Untuk materi dan agenda sidang, ucap Muslim, tentu sudah diawali dengan Rapat Pimpinan (Rapim) sebelum digelarnya sidang paripurna.
"Tentu di dalam Rapim ini, dibahas pokok materi yang akan dibahas dalam Sidang Paripurna. Selanjutnya, hasil dari pembahasan ini akan dibahas ke tingkat Panitia Musyawarah (Panmus)," kata dia.
Menurutnya, dalam agenda pembahasan materi di tingkat Panmus ini tentu dihadiri oleh pimpinan DPD RI dan pimpinan alat-alat kelengkapan yang ada.
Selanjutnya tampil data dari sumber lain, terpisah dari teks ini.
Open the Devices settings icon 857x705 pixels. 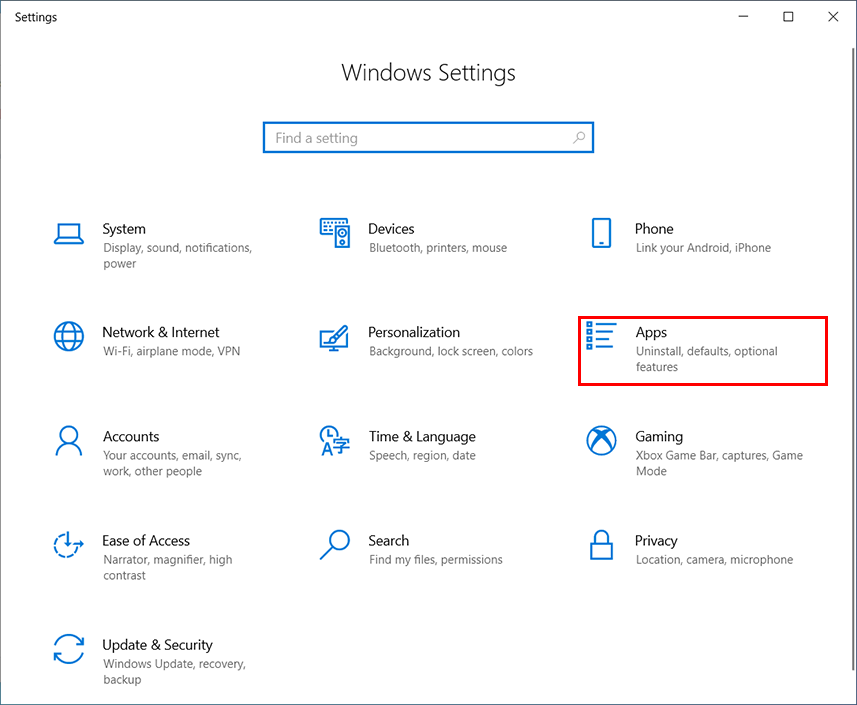335,231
Sehingga, dalam rapat Panmus ini sudah representasi semua anggota.
"Seharusnya semuanya sudah beres. Sehingga tidak ada penolakan atas agenda yang dibacakan oleh Ketua DPD RI pada saat sidang," ucapnya.
Dugaan Adanya Kepentingan
Terkait kericuhan yang terjadi saat sidang, kata Muslim, boleh disimpulkan ada oknum yang diduga sengaja menggagalkan agenda pengesahan materi Tatib baru DPD RI yang telah rampung digodok di tingkat Rapim dan Panmus.
"Patut diduga karena ada pasal yang menghalangi beberapa orang (senator) untuk dapat maju menjadi pimpinan," ucapnya.
Pasal yang dimaksud yaitu Pasal 91 Ayat (5) huruf b, yang menyatakan bahwa calon pimpinan DPD RI tidak pernah melakukan pelanggaran tata tertib dan kode etik yang ditetapkan dengan keputusan Badan Kehormatan (BK).
Muslim mengatakan, pasal tersebut dinilai baik untuk keberlangsungan good governance. Harusnya, para senator mendukung pasal tersebut bukan malah menolaknya dengan membuat kericuhan saat pelaksanaan sidang.
"Mereka-mereka yang membuat kericuhan ini harusnya dipanggil oleh Badan Kehormatan (BK). Sebab ini merupakan pelanggaran etik. DPD menjadi rusak image-nya dengan adanya kericuhan yang seharusnya tidak perlu terjadi," tuturnya.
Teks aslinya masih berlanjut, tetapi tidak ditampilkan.